Sarmiento de Gamboa, one of the Spanish chroniclers documenting the Andean people and the Inca, attributed a poem to Pachacuti, the ninth Sapa Inca (emperor) of Tawantinsuyu. On his deathbed he stated:

I was born as a lily in the garden, and like the lily I grew, as my age advanced

I became old and had to die, and so I withered and died.

Besides this poem Pachacuti is known by people today as the great hero of the Inca Empire, the emperor that began the conquests. Betanzos states he took twenty years to redesign and reconstruct Cuzco as the heart of the empire before beginning his conquests, and is also credited with single-handedly designing the social, political, and religious aspects of Inca life.

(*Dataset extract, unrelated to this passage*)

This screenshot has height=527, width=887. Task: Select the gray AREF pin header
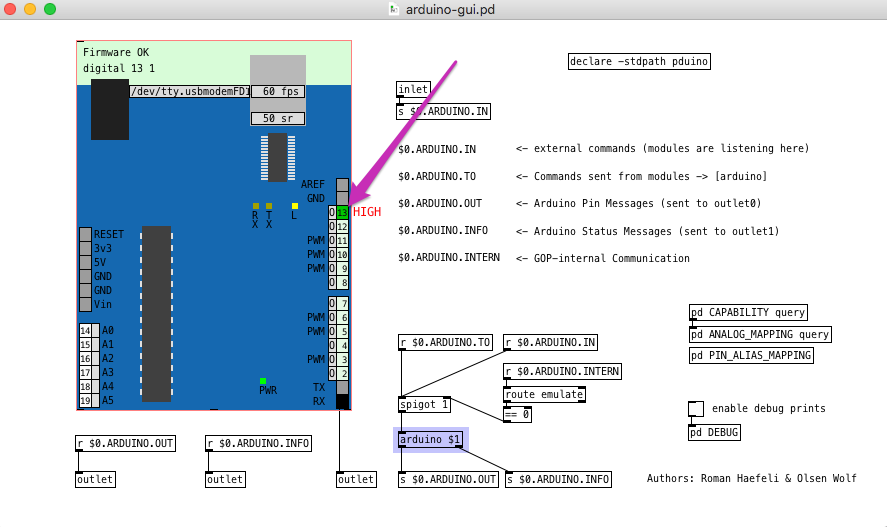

Now, this has gotten some skepticism in recent years from scholars, as there are a lot of accounts that, in Terence D'Altroy's words, "unabashedly burnish" Pachacuti's image and make him the sole architect of everything Inca. However, considering the meteoric rise of the Inca state at the hands of an aggressively conquering general, the Inca certainly had philosophers, architects, statesmen...the only problem is that many of their joint accomplishments were attributed to only one man.

socalian

This doesn't really answer your question in terms of individual philosophers, but this article is really interesting and at least in the same vein as the other answers

Aztec Political Thought

We might say that the theatre state at Tenochtitlan was primarily organized not to provide security, prosperity, or even glory, but for producing transcendental experiences. In this setting, Mexica priests were, in Clendinnen’s felicitous phrase, “impresarios of the sacred” (p. 242), practitioners of the only art that really mattered in the polity, and capable of setting in motion all of its resources for the sake of producing such collective experiences. Their “work” involved not just sacrifice, but a whole series of techniques, from fasting to powerful hallucinogenic drugs to chanting and dance, designed for maximum emotional effect. (There is a great deal of interesting “psychological engineering” in Mexica ritual, and I occasionally wondered idly about the genesis of such complicated practices). And the overall effect of their work was a “calculated assault on the senses,” that contrived by very different means, the kind of delirium that we associate not with high reverence but with Carnival. Through the chant when the priests spoke in the voice of the gods and the people replied; the swirling movement of processions and the slow turnings of the dancers in the flare of the pine torches; through the long preparation, the long isolation from the routine in the fasting period, the distancing formality of the painting and robing; through the patterns of dance and drum and song etched into the senses and graven into the muscles of throat and calf and thigh, came a shifting in awareness and of the boundaries of the self. And only then, as the self evaporated and the choreographed excitements multiplied and the sensations came flooding in, did the god draw near (p. 258; I could quote Clendinnen all day).

Mictlantecuhtli

I would recommend looking into Nezahualcoyotl for the Aztec. He is the most famous I know of.